• [PROMPT]
Within the material below, transcribe exactly the lines from the one holding "El pueblo más" through the one holding "Puna (175, 59)", keeping both ends and skipping the rest.

• [RECORDS PROVIDED]
*** Block opens ***

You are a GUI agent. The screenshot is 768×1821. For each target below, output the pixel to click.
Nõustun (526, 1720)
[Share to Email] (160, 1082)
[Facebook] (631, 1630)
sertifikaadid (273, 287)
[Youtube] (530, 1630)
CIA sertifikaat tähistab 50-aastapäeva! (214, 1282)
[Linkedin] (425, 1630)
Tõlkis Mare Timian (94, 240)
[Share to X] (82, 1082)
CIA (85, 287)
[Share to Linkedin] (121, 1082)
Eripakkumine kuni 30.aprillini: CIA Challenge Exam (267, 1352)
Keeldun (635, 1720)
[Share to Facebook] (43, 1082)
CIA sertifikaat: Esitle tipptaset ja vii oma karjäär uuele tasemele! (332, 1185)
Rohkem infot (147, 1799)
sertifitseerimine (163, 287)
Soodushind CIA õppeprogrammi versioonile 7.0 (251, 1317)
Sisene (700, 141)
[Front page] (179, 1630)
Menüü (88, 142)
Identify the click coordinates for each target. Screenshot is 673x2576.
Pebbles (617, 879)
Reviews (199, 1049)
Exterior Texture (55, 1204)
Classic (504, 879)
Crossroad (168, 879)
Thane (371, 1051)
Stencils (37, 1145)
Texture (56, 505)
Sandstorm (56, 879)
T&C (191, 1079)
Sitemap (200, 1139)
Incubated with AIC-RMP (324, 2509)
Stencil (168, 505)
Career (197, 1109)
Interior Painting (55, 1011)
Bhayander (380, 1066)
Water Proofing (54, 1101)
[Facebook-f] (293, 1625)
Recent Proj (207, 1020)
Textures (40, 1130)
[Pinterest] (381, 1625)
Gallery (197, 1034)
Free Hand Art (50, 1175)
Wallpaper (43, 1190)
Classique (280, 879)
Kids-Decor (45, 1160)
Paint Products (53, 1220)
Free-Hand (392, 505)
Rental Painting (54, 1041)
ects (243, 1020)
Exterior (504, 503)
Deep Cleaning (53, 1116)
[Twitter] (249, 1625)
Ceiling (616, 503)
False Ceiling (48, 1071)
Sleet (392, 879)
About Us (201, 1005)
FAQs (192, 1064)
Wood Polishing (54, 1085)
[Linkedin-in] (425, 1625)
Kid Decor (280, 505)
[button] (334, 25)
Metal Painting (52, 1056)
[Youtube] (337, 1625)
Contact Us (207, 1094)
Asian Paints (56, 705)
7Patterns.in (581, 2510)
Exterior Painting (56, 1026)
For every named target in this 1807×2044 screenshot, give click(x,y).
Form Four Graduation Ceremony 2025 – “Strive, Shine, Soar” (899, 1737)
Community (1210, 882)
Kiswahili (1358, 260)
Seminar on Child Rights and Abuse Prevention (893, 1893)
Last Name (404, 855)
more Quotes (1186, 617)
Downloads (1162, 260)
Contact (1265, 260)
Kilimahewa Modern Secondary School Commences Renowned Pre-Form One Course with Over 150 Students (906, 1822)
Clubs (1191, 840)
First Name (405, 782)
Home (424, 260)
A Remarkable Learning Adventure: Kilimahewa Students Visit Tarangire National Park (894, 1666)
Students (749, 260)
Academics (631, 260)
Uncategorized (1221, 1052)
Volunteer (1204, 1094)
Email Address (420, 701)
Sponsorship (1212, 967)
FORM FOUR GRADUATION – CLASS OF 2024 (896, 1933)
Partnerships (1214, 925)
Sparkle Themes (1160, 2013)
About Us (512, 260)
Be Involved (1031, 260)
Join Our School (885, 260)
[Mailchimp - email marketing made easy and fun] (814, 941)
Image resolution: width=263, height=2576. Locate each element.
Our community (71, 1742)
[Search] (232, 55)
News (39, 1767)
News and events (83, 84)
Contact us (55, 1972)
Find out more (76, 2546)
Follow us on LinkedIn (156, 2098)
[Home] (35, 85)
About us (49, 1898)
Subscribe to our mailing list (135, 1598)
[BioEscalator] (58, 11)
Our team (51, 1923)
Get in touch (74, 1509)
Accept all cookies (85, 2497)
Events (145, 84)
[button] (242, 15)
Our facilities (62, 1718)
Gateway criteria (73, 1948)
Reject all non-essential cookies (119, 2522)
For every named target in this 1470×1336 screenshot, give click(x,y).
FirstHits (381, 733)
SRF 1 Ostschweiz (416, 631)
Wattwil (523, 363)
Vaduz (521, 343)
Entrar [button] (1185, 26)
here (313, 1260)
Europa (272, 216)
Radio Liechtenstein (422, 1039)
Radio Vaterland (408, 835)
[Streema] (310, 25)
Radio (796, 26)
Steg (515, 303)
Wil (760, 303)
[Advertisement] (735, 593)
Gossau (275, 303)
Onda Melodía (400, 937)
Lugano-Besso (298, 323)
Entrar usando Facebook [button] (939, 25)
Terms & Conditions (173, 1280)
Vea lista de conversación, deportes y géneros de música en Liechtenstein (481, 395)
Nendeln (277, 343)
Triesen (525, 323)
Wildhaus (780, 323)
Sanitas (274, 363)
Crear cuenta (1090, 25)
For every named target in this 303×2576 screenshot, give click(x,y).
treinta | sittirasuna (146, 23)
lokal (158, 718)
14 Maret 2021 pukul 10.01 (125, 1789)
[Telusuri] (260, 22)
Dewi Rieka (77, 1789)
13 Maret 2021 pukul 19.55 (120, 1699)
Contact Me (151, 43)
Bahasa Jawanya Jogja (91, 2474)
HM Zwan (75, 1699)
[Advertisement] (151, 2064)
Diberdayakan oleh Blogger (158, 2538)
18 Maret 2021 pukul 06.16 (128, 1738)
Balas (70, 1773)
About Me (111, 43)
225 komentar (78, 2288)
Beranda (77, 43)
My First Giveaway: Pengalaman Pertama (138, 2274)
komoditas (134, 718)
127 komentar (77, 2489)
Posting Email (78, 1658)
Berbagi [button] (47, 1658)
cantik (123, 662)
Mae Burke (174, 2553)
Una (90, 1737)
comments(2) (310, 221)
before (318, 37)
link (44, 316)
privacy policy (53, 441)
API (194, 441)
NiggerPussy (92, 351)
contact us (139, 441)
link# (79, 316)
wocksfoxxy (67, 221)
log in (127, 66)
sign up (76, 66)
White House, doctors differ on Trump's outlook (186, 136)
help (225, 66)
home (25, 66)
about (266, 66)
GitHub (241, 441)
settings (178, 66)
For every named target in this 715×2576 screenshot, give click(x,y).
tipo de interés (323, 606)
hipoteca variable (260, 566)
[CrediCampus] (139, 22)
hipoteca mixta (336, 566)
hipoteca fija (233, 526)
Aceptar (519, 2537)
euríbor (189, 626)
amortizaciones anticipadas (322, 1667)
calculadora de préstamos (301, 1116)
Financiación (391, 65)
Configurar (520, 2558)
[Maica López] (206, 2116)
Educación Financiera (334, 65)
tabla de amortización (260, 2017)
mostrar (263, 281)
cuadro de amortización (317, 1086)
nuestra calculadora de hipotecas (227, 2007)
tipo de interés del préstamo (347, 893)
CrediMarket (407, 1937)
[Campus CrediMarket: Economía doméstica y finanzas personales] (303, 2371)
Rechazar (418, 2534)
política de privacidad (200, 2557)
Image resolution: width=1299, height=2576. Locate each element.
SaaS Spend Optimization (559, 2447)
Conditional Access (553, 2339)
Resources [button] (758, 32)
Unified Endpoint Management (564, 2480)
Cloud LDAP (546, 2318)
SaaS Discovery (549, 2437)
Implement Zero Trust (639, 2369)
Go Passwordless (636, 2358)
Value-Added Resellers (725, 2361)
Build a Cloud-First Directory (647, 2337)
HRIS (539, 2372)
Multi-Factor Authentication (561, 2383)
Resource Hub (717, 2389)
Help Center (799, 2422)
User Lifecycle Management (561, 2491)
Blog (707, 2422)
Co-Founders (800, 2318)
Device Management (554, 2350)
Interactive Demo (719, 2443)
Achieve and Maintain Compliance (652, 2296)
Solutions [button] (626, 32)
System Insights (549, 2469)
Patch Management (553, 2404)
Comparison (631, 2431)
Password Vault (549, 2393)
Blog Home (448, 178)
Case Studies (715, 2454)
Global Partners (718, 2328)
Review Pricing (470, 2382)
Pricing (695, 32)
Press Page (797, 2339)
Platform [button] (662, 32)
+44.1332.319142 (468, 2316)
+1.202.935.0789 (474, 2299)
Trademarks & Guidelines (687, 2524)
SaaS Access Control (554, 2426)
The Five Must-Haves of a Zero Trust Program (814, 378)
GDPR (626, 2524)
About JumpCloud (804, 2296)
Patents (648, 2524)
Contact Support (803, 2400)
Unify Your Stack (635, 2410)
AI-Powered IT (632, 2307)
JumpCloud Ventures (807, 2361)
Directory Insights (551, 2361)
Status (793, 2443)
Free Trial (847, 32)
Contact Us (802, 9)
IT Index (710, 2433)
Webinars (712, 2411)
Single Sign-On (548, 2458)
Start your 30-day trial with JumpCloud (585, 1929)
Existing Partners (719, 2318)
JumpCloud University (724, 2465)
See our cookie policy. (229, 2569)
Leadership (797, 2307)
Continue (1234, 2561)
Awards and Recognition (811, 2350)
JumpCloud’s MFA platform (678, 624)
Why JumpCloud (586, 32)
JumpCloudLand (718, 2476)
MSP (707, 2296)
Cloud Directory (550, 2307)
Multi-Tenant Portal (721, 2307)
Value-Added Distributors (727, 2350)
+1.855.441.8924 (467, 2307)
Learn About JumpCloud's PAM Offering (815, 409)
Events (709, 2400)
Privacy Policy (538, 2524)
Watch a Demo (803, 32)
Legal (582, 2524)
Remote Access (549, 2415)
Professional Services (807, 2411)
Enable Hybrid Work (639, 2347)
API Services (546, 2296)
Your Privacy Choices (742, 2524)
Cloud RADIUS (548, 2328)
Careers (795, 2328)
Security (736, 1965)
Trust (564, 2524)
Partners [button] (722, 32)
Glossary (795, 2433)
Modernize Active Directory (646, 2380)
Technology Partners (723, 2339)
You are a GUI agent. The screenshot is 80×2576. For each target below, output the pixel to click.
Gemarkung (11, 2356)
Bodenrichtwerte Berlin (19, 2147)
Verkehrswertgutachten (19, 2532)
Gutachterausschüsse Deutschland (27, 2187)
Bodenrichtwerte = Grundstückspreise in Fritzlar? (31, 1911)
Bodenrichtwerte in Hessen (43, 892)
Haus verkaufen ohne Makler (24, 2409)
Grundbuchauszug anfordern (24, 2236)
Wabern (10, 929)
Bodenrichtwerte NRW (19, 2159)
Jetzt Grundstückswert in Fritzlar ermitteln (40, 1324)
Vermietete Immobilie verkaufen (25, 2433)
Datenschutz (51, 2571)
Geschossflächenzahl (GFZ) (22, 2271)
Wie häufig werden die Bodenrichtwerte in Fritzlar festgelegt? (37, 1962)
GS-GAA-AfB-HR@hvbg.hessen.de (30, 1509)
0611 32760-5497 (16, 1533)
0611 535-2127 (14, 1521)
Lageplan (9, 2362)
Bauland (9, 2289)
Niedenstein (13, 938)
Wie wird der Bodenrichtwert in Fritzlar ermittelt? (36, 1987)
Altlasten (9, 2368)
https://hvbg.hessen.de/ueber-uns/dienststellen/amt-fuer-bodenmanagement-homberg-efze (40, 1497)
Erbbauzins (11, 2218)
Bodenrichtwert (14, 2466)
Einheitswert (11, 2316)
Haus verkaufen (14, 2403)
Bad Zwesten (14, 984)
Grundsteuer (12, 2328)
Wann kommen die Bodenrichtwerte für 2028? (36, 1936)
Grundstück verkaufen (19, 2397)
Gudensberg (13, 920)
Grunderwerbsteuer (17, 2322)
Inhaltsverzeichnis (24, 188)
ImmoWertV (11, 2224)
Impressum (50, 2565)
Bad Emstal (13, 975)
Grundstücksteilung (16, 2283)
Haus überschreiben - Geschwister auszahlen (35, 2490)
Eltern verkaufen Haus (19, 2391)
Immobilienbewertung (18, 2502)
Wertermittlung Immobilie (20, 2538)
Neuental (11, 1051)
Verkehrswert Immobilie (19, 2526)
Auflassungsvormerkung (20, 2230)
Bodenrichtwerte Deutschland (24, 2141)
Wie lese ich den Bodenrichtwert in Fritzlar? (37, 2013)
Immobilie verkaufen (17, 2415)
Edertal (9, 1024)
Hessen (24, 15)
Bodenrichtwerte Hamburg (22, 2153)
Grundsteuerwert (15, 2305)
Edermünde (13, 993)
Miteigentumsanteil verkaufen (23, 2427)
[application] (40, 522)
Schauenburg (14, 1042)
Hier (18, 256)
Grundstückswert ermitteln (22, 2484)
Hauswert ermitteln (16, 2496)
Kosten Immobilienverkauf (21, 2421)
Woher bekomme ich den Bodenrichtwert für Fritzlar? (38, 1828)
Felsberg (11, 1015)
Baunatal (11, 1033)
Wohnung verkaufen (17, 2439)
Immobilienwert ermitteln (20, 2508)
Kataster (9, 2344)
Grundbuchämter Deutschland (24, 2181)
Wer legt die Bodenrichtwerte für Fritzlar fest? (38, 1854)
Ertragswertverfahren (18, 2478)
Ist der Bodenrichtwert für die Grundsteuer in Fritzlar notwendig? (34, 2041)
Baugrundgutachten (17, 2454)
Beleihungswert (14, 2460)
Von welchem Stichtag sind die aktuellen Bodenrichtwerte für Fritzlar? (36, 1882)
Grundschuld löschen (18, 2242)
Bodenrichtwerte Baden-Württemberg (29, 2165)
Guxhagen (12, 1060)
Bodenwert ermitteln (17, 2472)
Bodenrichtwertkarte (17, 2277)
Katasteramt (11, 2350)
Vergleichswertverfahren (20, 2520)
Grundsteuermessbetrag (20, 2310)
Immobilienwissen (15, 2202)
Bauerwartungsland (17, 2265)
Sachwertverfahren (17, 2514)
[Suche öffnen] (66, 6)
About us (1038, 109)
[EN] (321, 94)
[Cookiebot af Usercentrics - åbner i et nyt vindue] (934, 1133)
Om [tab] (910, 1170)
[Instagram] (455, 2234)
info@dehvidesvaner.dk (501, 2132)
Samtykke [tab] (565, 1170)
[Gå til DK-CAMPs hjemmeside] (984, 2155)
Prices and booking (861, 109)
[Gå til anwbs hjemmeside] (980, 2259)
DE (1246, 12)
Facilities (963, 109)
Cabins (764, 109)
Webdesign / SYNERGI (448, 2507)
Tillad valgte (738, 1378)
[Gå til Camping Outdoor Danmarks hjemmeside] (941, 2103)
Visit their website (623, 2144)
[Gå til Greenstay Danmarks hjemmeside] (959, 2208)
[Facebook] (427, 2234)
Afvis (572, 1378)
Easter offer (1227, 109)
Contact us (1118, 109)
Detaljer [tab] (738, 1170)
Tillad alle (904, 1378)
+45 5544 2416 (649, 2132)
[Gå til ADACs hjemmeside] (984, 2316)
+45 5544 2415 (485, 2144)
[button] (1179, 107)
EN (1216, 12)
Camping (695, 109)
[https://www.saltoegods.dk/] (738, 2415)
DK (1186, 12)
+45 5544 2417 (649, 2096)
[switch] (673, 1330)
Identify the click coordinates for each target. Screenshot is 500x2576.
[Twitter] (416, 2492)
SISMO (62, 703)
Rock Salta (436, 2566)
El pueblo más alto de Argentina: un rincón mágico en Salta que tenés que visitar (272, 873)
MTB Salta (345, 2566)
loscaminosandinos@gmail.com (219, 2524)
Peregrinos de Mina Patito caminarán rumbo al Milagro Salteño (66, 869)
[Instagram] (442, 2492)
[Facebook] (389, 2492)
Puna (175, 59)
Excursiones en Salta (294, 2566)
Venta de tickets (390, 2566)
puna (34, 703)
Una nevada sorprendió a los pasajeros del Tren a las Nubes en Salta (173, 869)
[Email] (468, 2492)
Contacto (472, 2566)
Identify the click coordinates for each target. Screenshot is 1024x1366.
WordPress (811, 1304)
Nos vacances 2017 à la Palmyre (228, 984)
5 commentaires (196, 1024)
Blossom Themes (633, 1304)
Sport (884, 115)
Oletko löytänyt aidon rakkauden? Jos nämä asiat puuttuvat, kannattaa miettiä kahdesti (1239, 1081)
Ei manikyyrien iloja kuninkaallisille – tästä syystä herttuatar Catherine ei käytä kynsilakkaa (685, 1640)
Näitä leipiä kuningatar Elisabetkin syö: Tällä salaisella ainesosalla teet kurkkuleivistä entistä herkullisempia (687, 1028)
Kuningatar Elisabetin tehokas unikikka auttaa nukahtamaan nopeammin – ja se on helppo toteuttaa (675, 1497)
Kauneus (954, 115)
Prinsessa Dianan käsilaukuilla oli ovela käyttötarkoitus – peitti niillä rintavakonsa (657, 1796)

*** Block closes ***

• [REPLY]
El pueblo más alto de Argentina: un rincón mágico en Salta que tenés que visitar (272, 873)
MTB Salta (345, 2566)
loscaminosandinos@gmail.com (219, 2524)
Peregrinos de Mina Patito caminarán rumbo al Milagro Salteño (66, 869)
[Instagram] (442, 2492)
[Facebook] (389, 2492)
Puna (175, 59)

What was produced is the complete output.